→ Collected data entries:
-=-=-=-=-

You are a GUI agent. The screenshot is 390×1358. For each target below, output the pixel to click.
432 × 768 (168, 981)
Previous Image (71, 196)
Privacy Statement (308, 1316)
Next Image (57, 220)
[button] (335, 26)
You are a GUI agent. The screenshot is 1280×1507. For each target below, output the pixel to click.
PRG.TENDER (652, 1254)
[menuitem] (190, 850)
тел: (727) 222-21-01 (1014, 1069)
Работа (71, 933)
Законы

-=-=-=-=-

→ AIM OF THE TASK: An exact copy of the data, with every line intact, is the required answer.

→ COMPLETED EXERCISE:
You are a GUI agent. The screenshot is 390×1358. For each target below, output the pixel to click.
432 × 768 (168, 981)
Previous Image (71, 196)
Privacy Statement (308, 1316)
Next Image (57, 220)
[button] (335, 26)
You are a GUI agent. The screenshot is 1280×1507. For each target below, output the pixel to click.
PRG.TENDER (652, 1254)
[menuitem] (190, 850)
тел: (727) 222-21-01 (1014, 1069)
Работа (71, 933)
Законы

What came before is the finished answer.